Nella tradizione cristiana questo testo ha qualche volta provocato una certa svalutazione del matrimonio e della sessualità; si tendeva a identificare la vita di risurrezione con uno stato «angelico». Ma l'essere come gli angeli non significa che la natura dell'uomo viene trasformata in quella angelica. L'uomo risorto non è «disumanizzato».
Ciò che il versetto vuole dimostrare è il superamento del rapporto sessuale nel futuro escatologico, visto che l'uomo sarà immortale. L'argomentazione è a servizio dell'affermazione della risurrezione come novità radicale e non come una ripresa migliorata della vita terrena.
La mascolinità e la femminilità non si esauriscono nel matrimonio e quindi nella funzione puramente procreativa, ma esistono in vista della comunione delle persone: quest'ultima realtà, già possibile sulla terra, raggiungerà perfetto compimento e dinamicità nella vita di risurrezione.
37Che poi i morti risorgano, lo ha indicato anche Mosè a proposito del roveto, quando dice: Il Signore è il Dio di Abramo, Dio di Isacco e Dio di Giacobbe.
Dopo aver confutato la promessa dei sadducei, Gesù porta un argomento positivo a favore della risurrezione, richiamandosi all'autorità di Mosè, autorità che anche essi riconoscono. Il Dio di Abramo, di Isacco e di Giacobbe è il Dio che ha concluso un'alleanza con i patriarchi: Egli ha preso l'iniziativa gratuita di essere loro sostegno e salvatore, non può quindi abbandonarli nella morte.
38 Dio non è dei morti, ma dei viventi; perché tutti vivono per lui".
Luca termina puntando su un Dio capace di vincere la morte, perché Egli è tuttora il Dio dei patriarchi che, anche se morti, dunque vivranno (per Luca già vivono). E' nella risurrezione di Gesù che il Dio dei patriarchi dimostra di essere veramente il Dio dei viventi.
Tutti vivono per lui: ogni persona che vive per Dio su questa terra, come già hanno fatto i patriarchi, riceverà da Dio la vita di risurrezione. Dio infatti non lascerà nella morte chi ha dato la sua vita per Lui.
Oppure quel tutti può riguardare i defunti che hanno servito fedelmente Dio e che già da ora vivono presso di Lui in cielo.
Meditatio
- Quali idee mi sono fatto a riguardo della vita dopo la morte?

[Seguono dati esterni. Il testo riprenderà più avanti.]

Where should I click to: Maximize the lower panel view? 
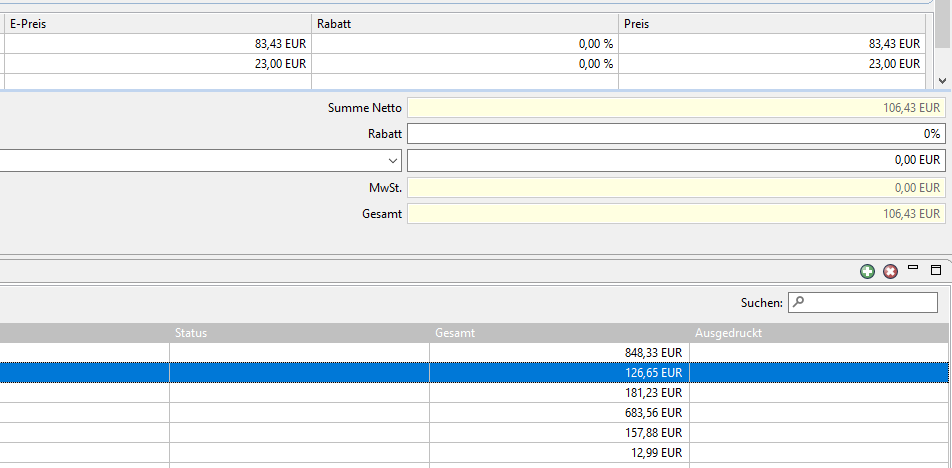(936, 270)
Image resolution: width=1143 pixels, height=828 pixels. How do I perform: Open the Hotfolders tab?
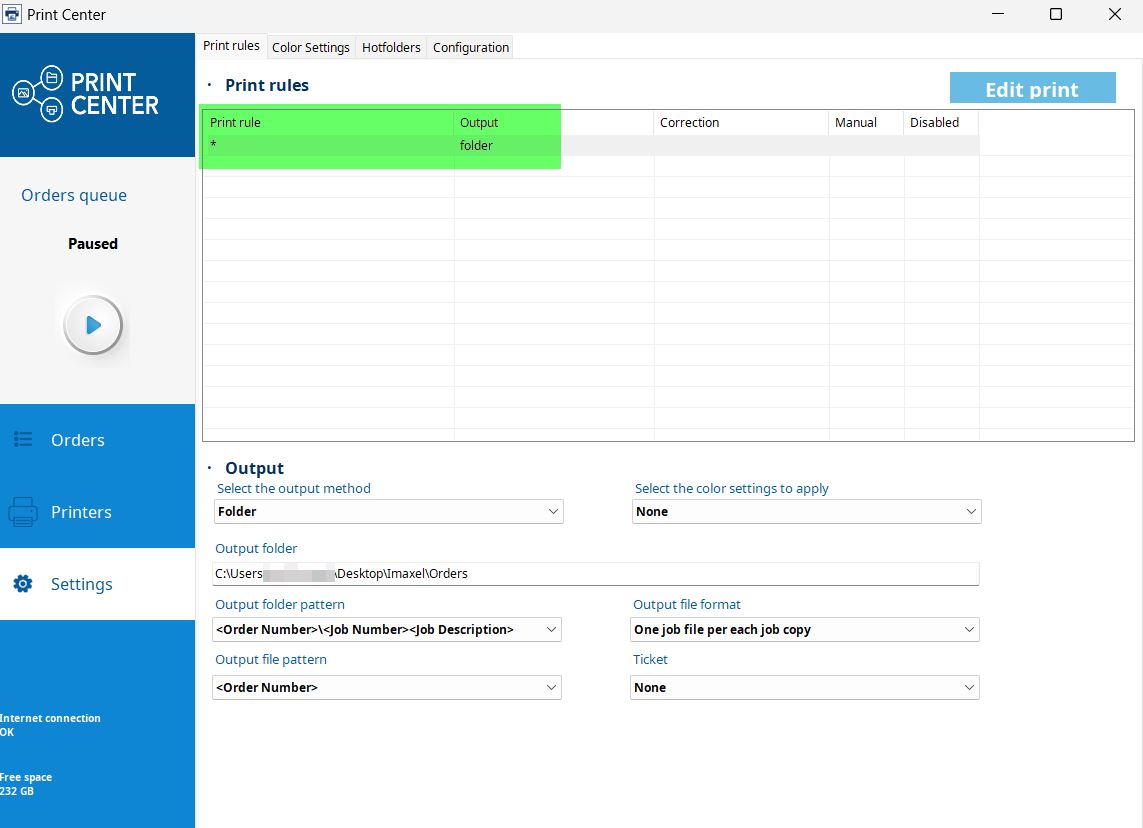point(391,47)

- Come vivo il mio matrimonio?

- Cosa significa per me oggi vivere per il Signore?
Preghiamo
(Colletta della 32 domenica, anno C)
O Dio, Padre della vita e autore della risurrezione, davanti a te anche i morti vivono; fa' che la parola del tuo Figlio seminata nei nostri cuori, germogli e fruttifichi in ogni opera buona, perché in vita e in morte siamo confermati nella speranza della gloria. Per il nostro Signore Gesù Cristo, tuo Figlio, che è Dio, e vive e regna con te, nell'unità dello Spirito Santo, per tutti i secoli dei secoli.